"""
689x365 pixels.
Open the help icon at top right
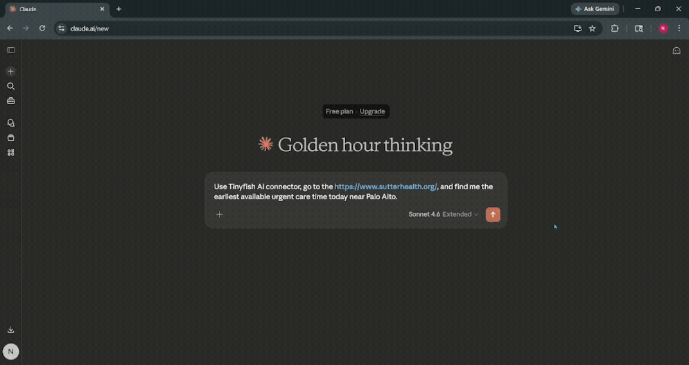[x=676, y=51]
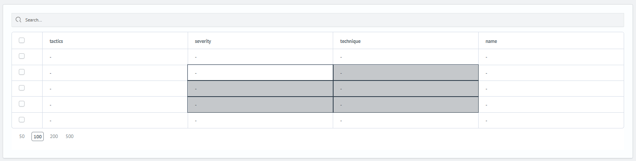Image resolution: width=636 pixels, height=161 pixels.
Task: Select the name column header
Action: click(491, 41)
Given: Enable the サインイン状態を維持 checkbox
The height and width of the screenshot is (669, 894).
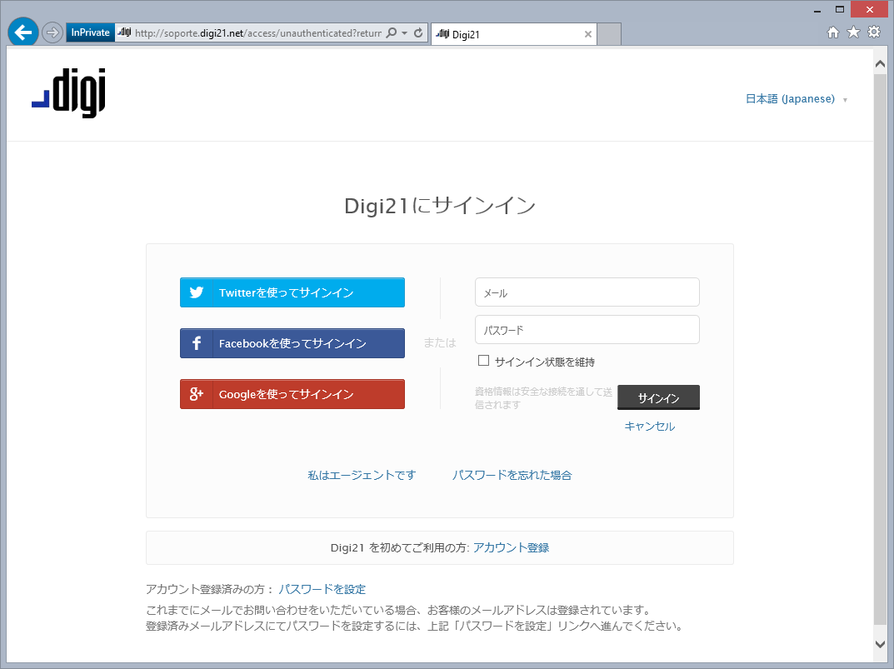Looking at the screenshot, I should pyautogui.click(x=483, y=361).
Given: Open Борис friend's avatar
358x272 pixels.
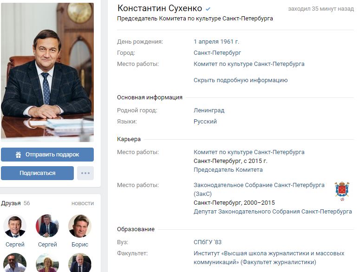Looking at the screenshot, I should tap(80, 226).
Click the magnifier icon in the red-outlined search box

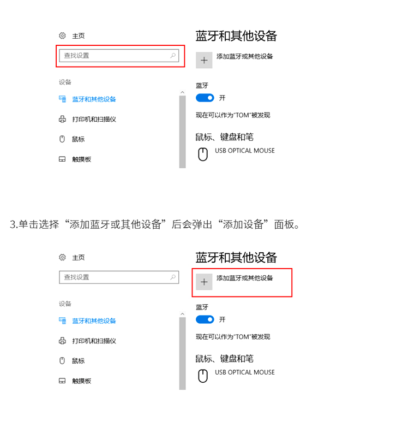pyautogui.click(x=173, y=55)
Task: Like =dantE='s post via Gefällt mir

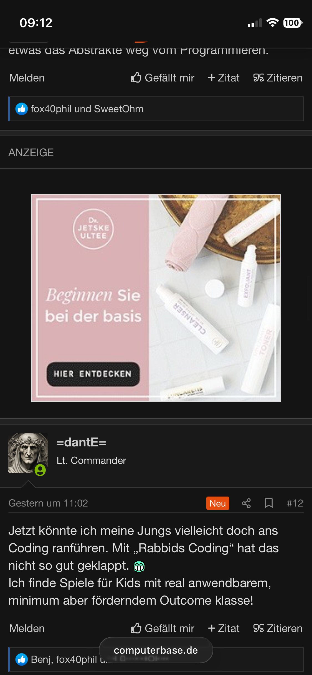Action: coord(163,628)
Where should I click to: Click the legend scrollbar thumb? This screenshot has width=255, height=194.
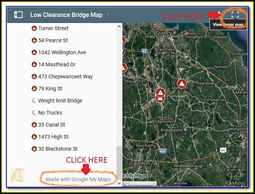click(119, 163)
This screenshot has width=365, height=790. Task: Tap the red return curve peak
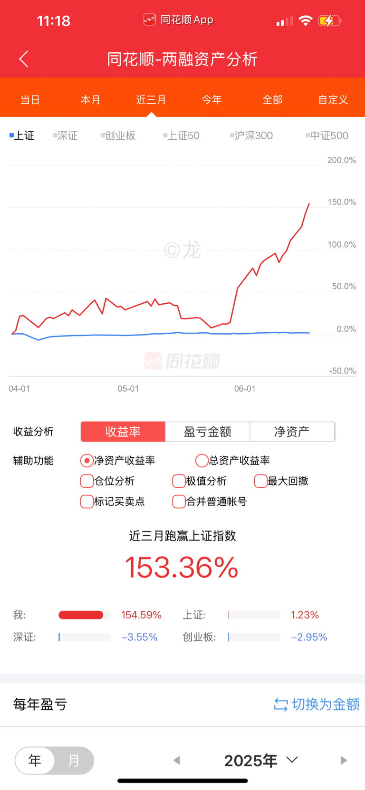click(309, 204)
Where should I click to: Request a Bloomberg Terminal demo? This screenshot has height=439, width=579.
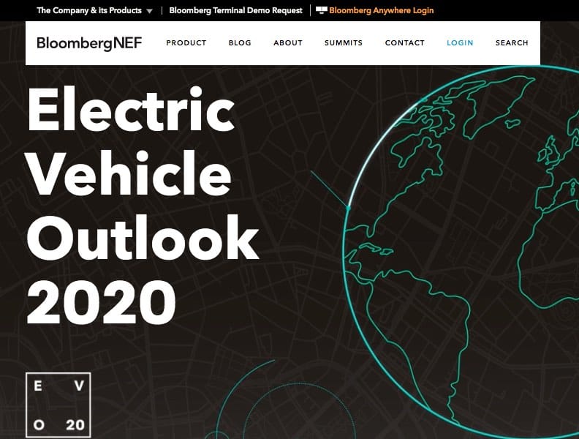click(x=235, y=10)
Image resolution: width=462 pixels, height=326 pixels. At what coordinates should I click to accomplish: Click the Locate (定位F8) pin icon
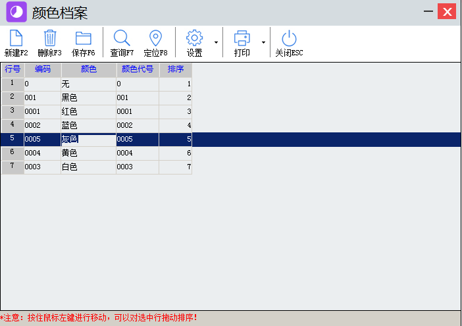(155, 38)
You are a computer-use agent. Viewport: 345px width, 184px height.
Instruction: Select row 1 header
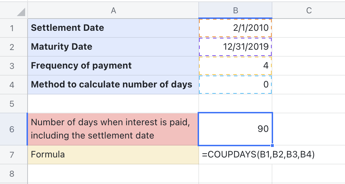click(12, 28)
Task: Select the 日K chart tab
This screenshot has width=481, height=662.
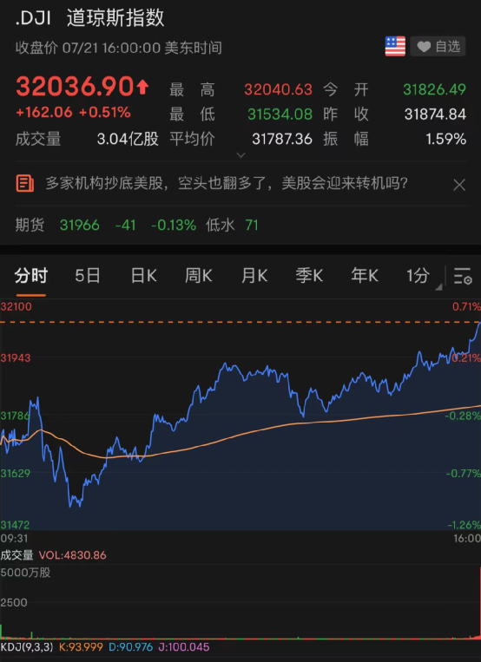Action: point(144,276)
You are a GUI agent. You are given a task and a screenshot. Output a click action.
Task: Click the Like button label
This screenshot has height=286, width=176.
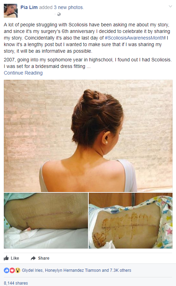pos(15,258)
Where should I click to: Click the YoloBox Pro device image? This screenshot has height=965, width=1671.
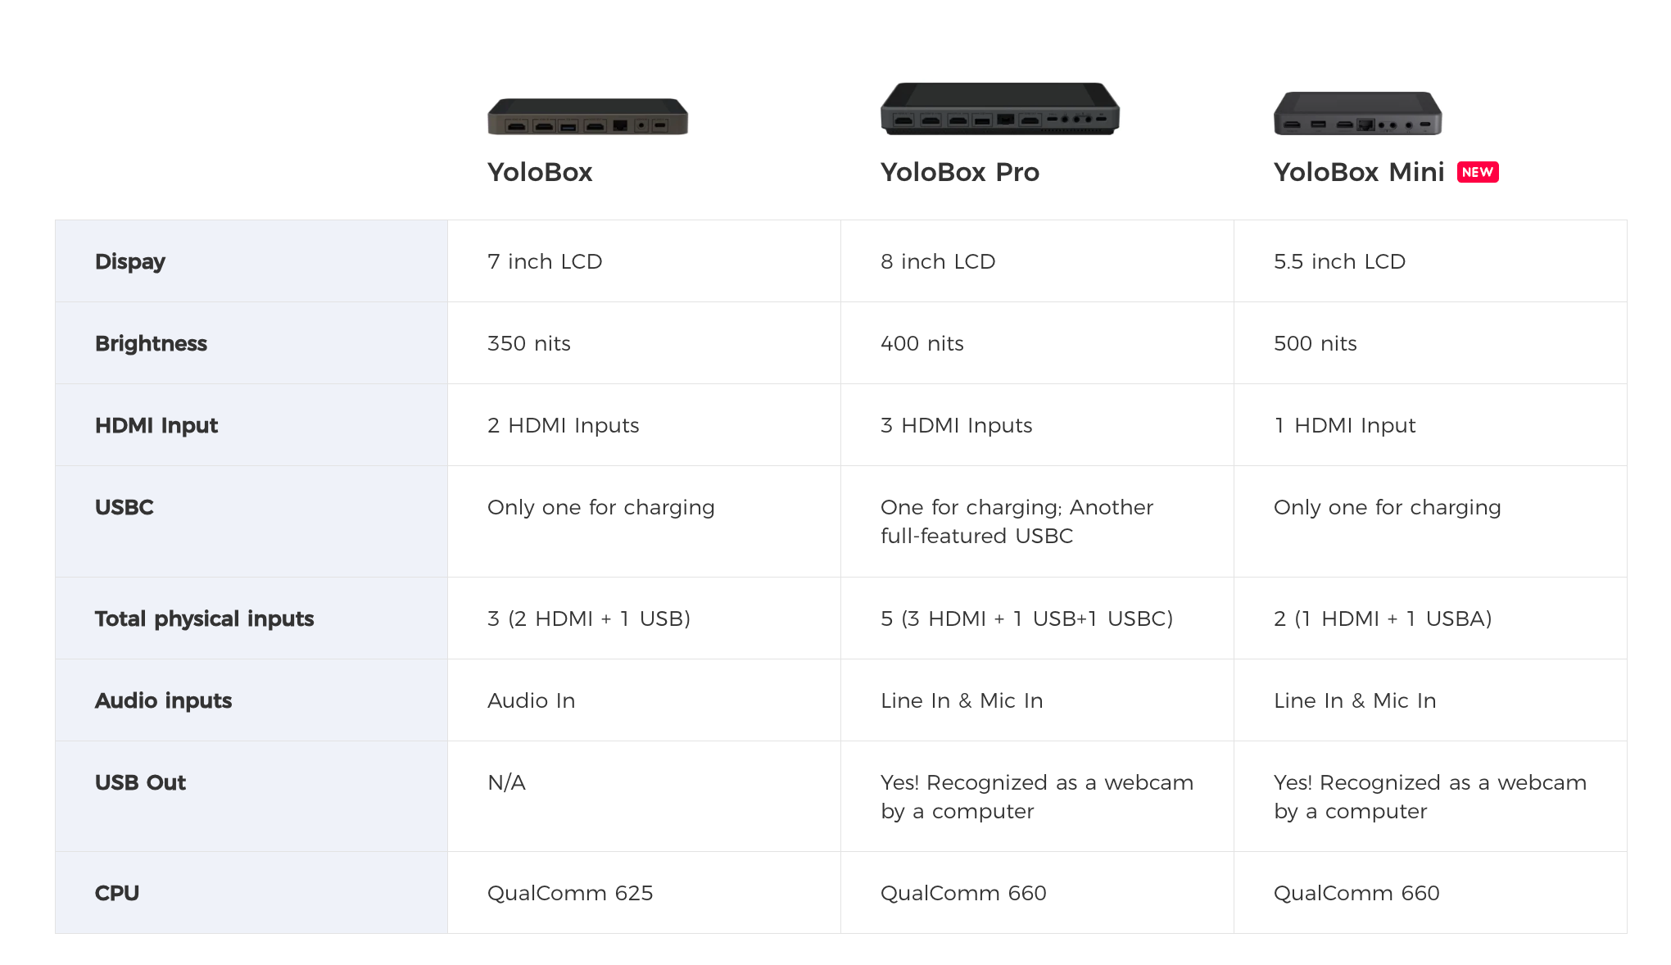click(999, 108)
"""
- [TASK DESCRIPTION]: Transcribe all entries above exactly. Drop the pictures.

- [REPLY TO THE EXERCISE]:
689x365 pixels.
Open the help icon at top right
[x=676, y=51]
Image resolution: width=636 pixels, height=161 pixels.
Task: Select the name column header
Action: click(491, 41)
Given: Enable the サインイン状態を維持 checkbox
The height and width of the screenshot is (669, 894).
Looking at the screenshot, I should pyautogui.click(x=483, y=361).
Given: Open Борис friend's avatar
358x272 pixels.
Looking at the screenshot, I should tap(80, 226).
Click the magnifier icon in the red-outlined search box

pyautogui.click(x=173, y=55)
Task: Like =dantE='s post via Gefällt mir

Action: coord(163,628)
Where should I click to: Click the legend scrollbar thumb? This screenshot has width=255, height=194.
click(119, 163)
This screenshot has width=365, height=790. Task: Tap the red return curve peak
click(309, 204)
Where should I click to: Request a Bloomberg Terminal demo? This screenshot has height=439, width=579.
click(x=235, y=10)
Image resolution: width=462 pixels, height=326 pixels. At what coordinates should I click to accomplish: Click the Locate (定位F8) pin icon
(155, 38)
You are a computer-use agent. Viewport: 345px width, 184px height.
Instruction: Select row 1 header
click(12, 28)
Task: Select the 日K chart tab
This screenshot has width=481, height=662.
Action: point(144,276)
You are a GUI agent. You are given a task and a screenshot. Output a click action.
Task: Click the Like button label
This screenshot has height=286, width=176.
pos(15,258)
Where should I click to: Click the YoloBox Pro device image? This screenshot has height=965, width=1671.
click(999, 108)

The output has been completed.